Le CAOVA et l’ensemble des réseaux de soutien aux victimes de l’amiante dans le monde sont dans l’attente du procès pénal qui, à Turin, doit juger enfin les responsables des maladies mortelles de milliers de travailleurs d’Eternit en Italie et en Suisse. Plus le temps passe, moins il y aura de plaignants en vie, plus les prescriptions leur interdiront de demander réparation et plus l’amnésie sociale les en découragera.
Le procès de Turin doit avoir lieu sans plus tarder, un procès de la colère, celle des 3000 plaignants italiens, en écho à la mobilisation des centaines de milliers de victimes qui, de par le monde, réclament justice.
Le procès de Turin doit révéler au grand jour l’ampleur et la gravité du scandale d’Eternit. Voilà plus d’un demi-siècle que tout en sachant que l’amiante provoquait des cancers mortels, Eternit en a poursuivi, propagé et accru l’usage. Il aura fallu des centaines de milliers de morts pour que son utilisation soit enfin bannie en Europe et ce n’est que maintenant que les responsables de cette hécatombe sont poursuivis par la justice, laissant perdurer le commerce d’amiante sur les autres continents où les victimes commencent à apparaître et se mobiliser.

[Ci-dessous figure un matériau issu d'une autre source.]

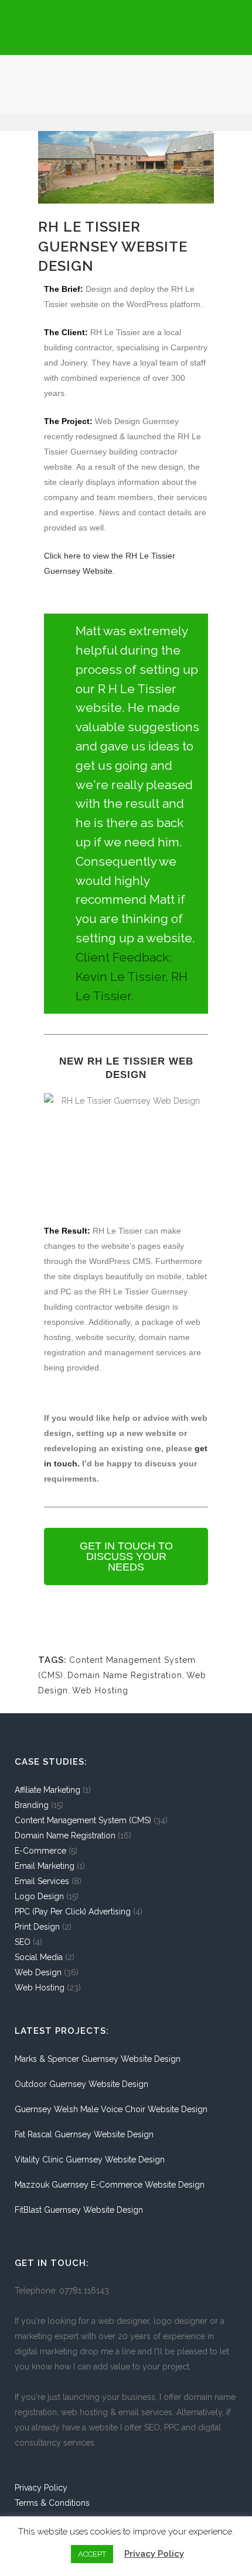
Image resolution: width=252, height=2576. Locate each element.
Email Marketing (44, 1866)
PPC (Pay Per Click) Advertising (73, 1911)
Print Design (37, 1926)
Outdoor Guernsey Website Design (81, 2084)
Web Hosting (100, 1690)
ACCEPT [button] (92, 2554)
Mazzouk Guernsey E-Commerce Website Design (110, 2184)
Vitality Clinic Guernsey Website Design (90, 2159)
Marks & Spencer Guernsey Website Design (98, 2059)
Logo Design (39, 1896)
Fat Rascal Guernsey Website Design (84, 2134)
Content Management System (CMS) (83, 1820)
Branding (32, 1805)
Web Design (38, 1972)
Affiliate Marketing (47, 1790)
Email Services (42, 1881)
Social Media (39, 1957)
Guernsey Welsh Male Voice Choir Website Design (111, 2109)
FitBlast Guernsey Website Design (79, 2210)
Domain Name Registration (124, 1675)
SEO (22, 1942)
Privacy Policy (41, 2487)
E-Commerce (40, 1850)
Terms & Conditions (52, 2503)
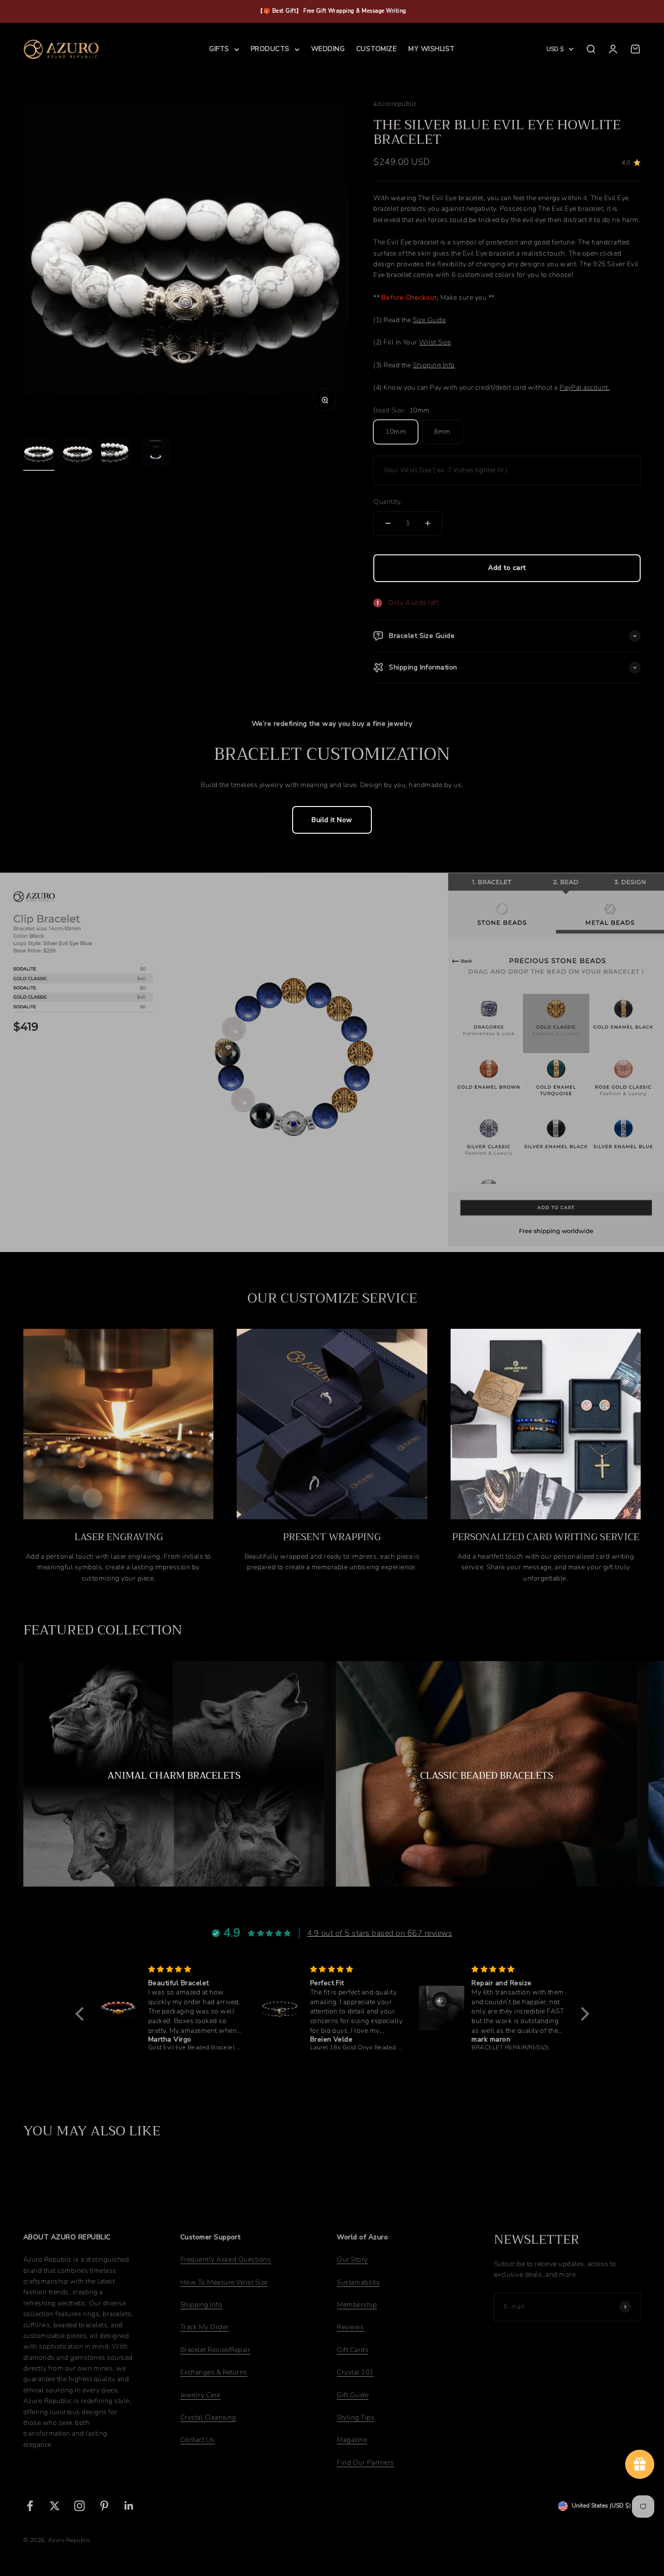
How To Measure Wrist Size (224, 2282)
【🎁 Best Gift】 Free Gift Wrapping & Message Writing (332, 11)
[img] (195, 1969)
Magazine (352, 2439)
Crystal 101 (355, 2372)
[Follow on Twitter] (54, 2505)
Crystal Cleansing (208, 2417)
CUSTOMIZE (376, 48)
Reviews (350, 2327)
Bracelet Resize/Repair (215, 2349)
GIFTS (219, 48)
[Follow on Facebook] (29, 2505)
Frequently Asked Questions (225, 2259)
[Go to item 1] (38, 454)
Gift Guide (352, 2395)
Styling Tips (355, 2417)
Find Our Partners (365, 2462)
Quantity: (387, 501)
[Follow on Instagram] (79, 2505)
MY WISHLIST (431, 48)
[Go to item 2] (77, 454)
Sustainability (358, 2282)
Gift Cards (352, 2349)
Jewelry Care (200, 2395)
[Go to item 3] (116, 454)
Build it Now (332, 819)
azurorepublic (395, 103)
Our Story (352, 2259)
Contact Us (197, 2439)
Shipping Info (201, 2304)
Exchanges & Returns (213, 2372)
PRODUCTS (270, 48)
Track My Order (204, 2327)
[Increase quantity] (428, 523)
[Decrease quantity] (388, 523)
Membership (357, 2304)
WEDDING (328, 48)
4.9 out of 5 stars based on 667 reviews (379, 1933)
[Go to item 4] (155, 454)
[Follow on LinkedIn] (129, 2505)
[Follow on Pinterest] (104, 2505)
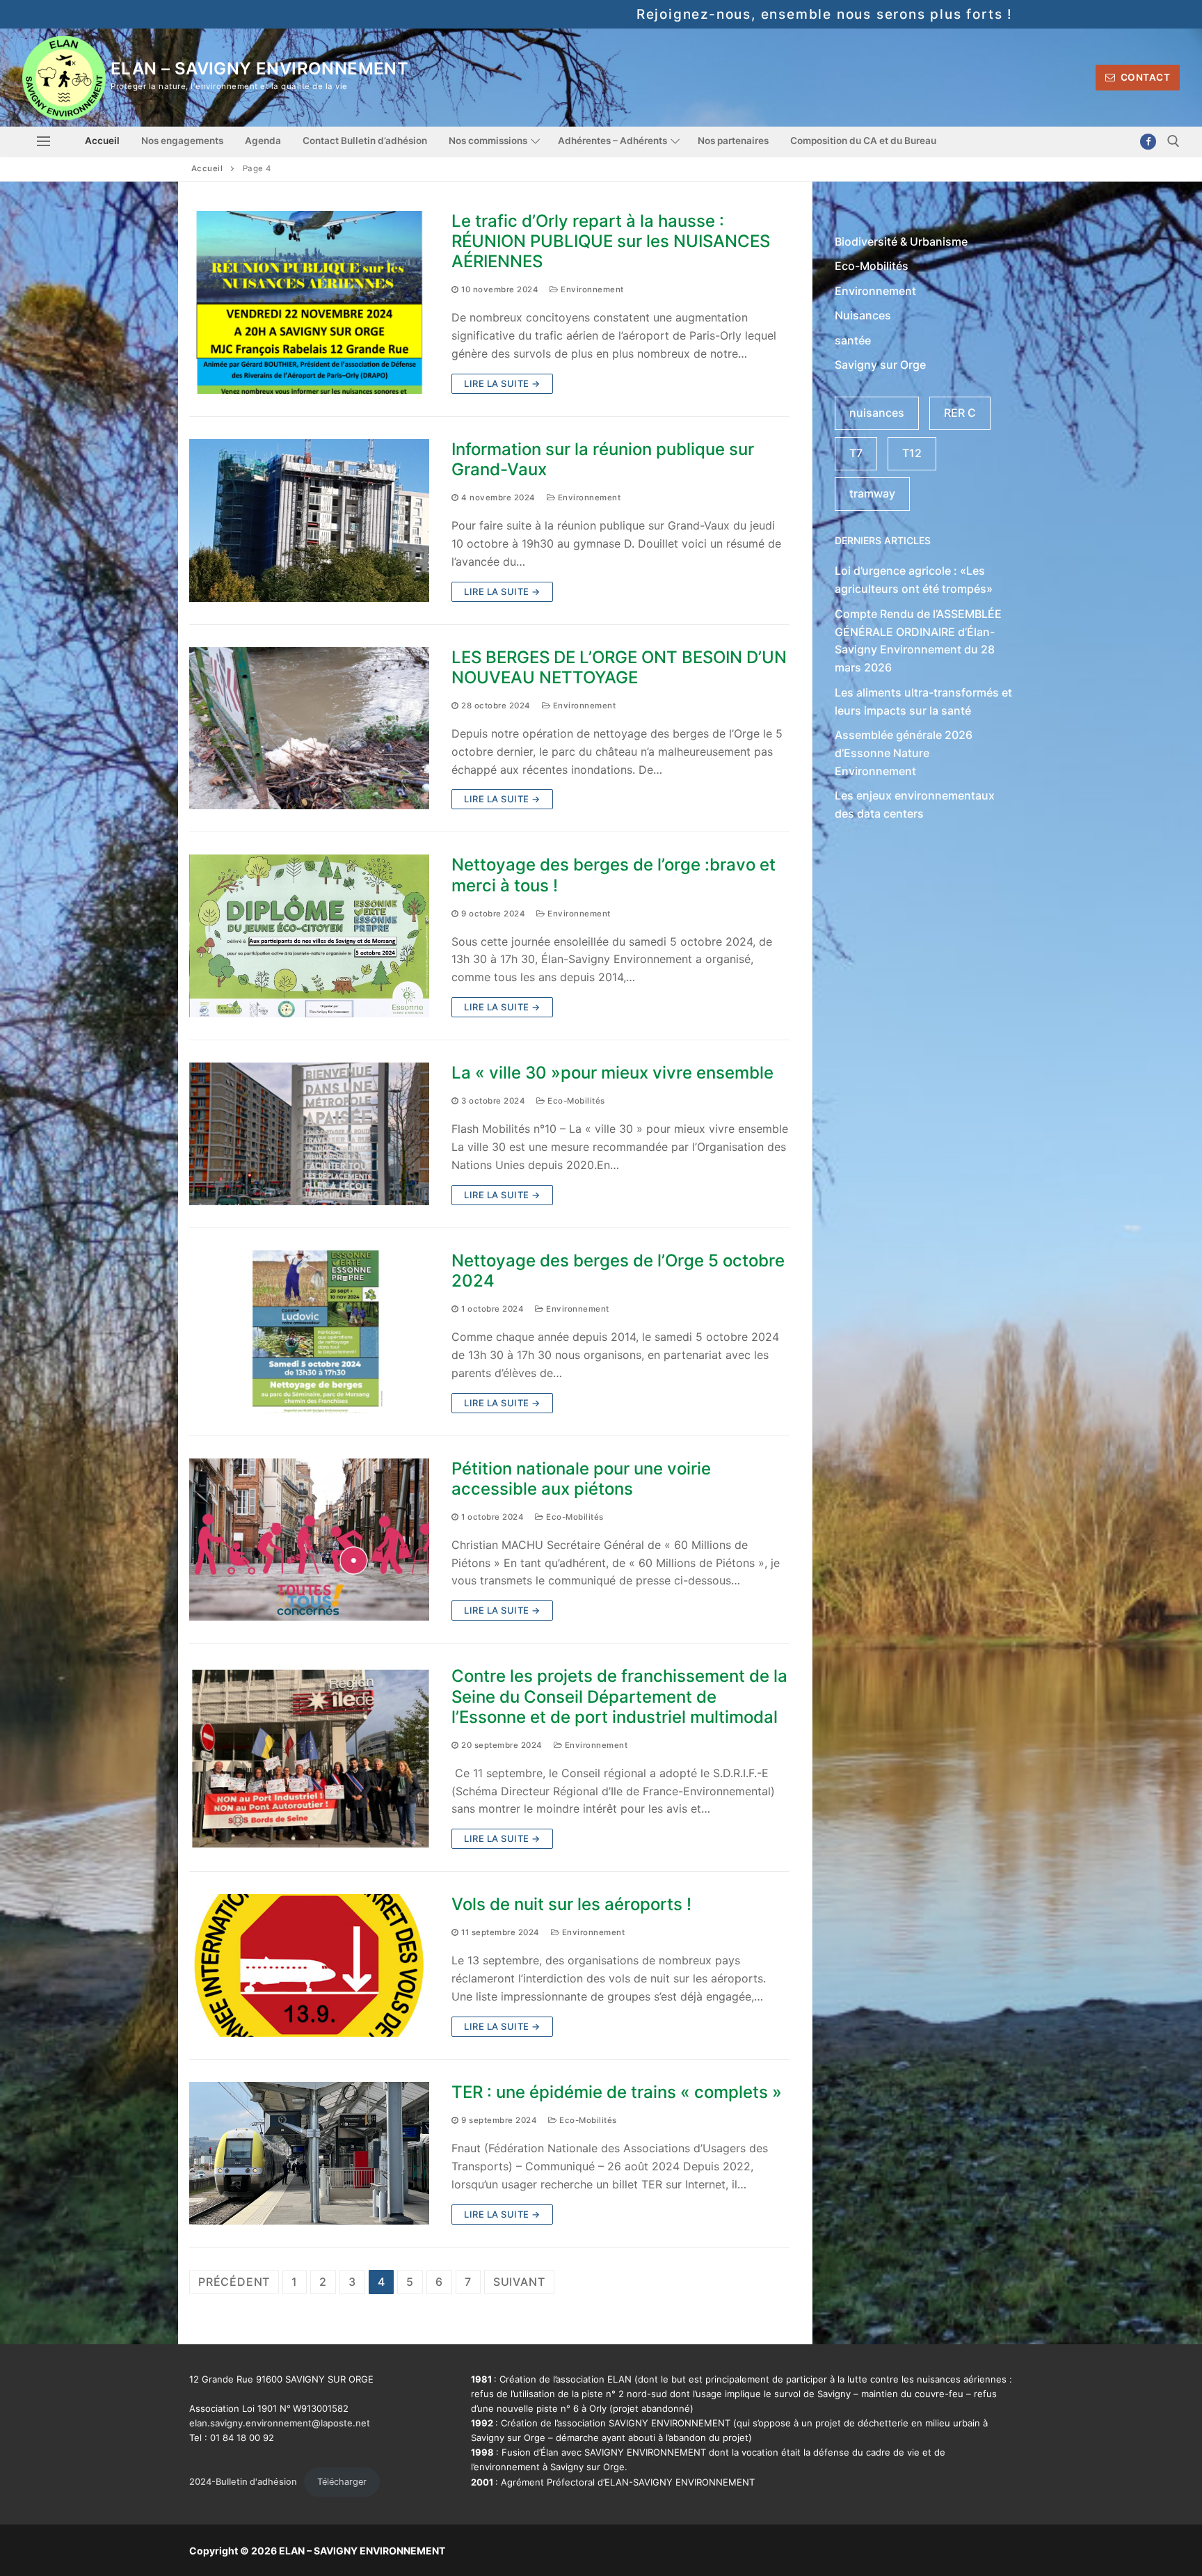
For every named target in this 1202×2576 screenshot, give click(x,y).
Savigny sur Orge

Outre l’amiante, des milliers d’autres toxiques sont introduits sur les lieux de travail, ou dans la consommation, et tuent. Pour prévenir la dissimulation et la délocalisation de ces risques mortels, le mouvement social de lutte contre l’amiante se mobilise pour la création d’un Tribunal pénal international du travail.
La vie de très nombreux travailleurs exposés à l’amiante par Eternit dans le monde est en sursis. Eternit –marque universellement présente sur tous les continents– continue à soutenir l’usage de l’amiante hors des frontières de l’Europe. Cela constitue un crime de non-assistance à personne en danger que ce Tribunal devra aussi juger.